# EXERCISE BRIEF:
Could you return the listing word for word, starting at the line that contains "The image size is (1372, 888)." and stopping after the line that contains "Click the 4.205", with the pictures left out?

# SUPPLIED DATA:
====
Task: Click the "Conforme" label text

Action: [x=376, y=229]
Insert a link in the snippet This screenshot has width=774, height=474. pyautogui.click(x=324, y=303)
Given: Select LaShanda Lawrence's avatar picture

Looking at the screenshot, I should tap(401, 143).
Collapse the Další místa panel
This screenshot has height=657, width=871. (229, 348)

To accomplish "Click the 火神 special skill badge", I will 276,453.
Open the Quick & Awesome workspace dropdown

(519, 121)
====
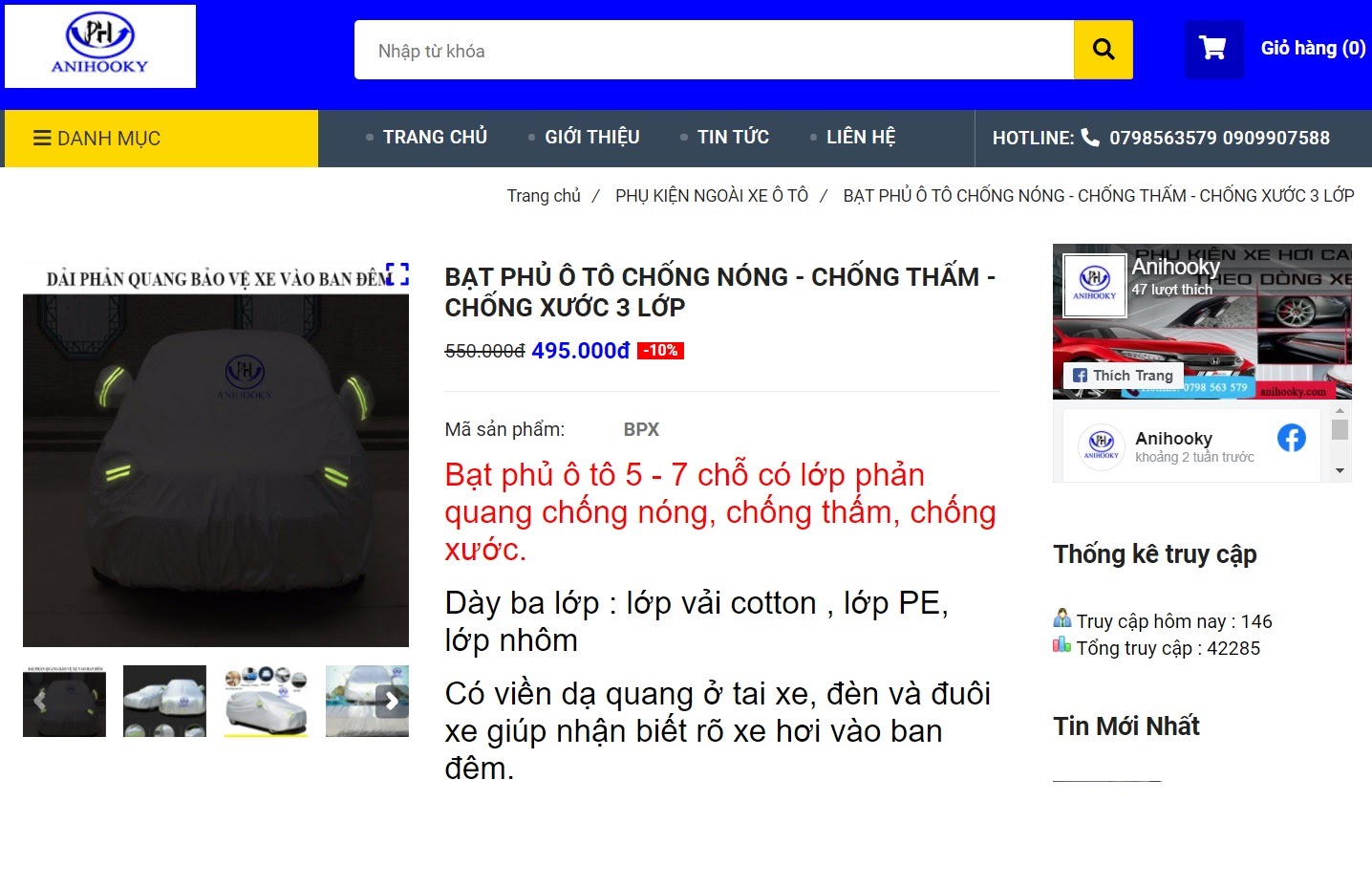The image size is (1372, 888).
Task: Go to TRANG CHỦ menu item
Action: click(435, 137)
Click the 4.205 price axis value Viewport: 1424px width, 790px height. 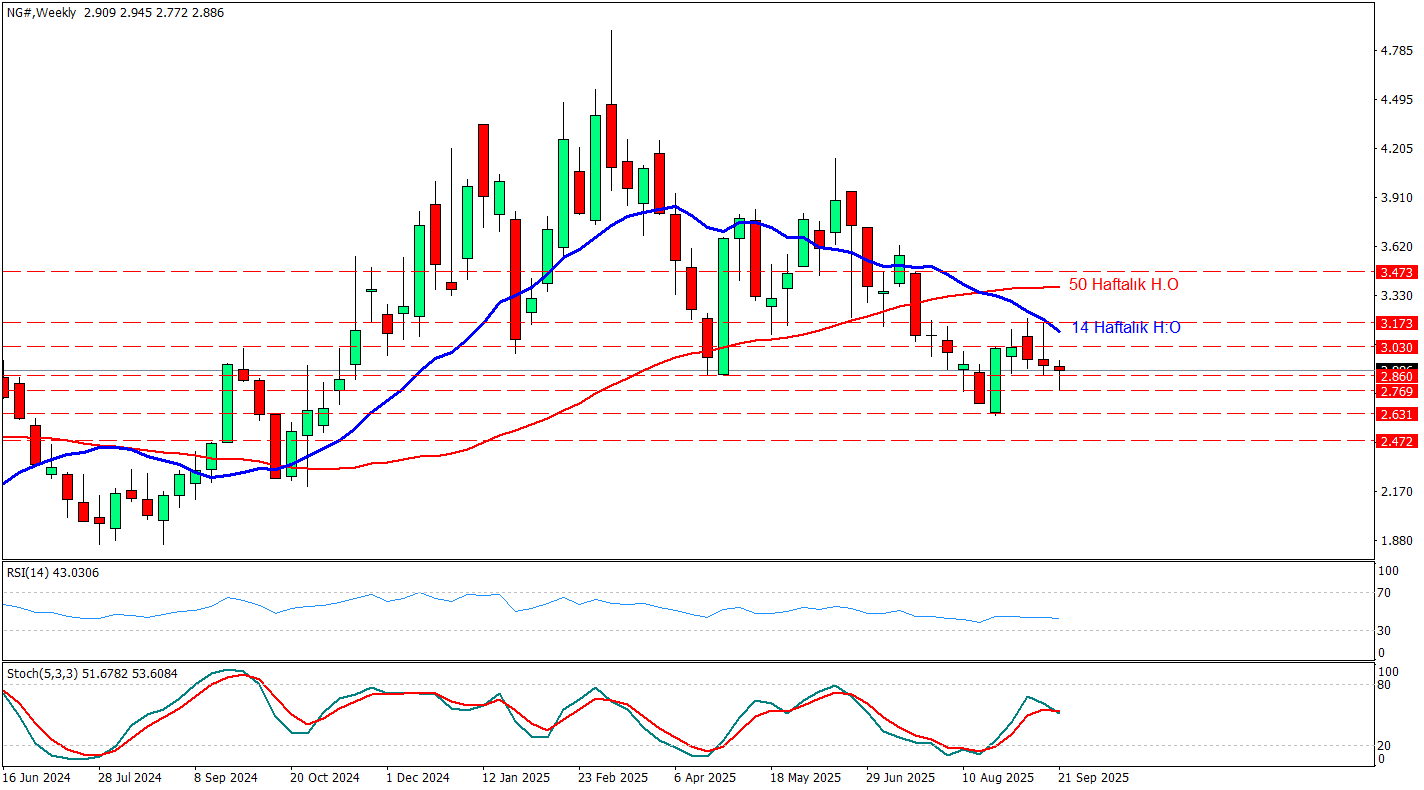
====
# TASK RESULT:
The image size is (1372, 888).
Task: Go to TRANG CHỦ menu item
Action: click(435, 137)
Click the 4.205 price axis value Viewport: 1424px width, 790px height. 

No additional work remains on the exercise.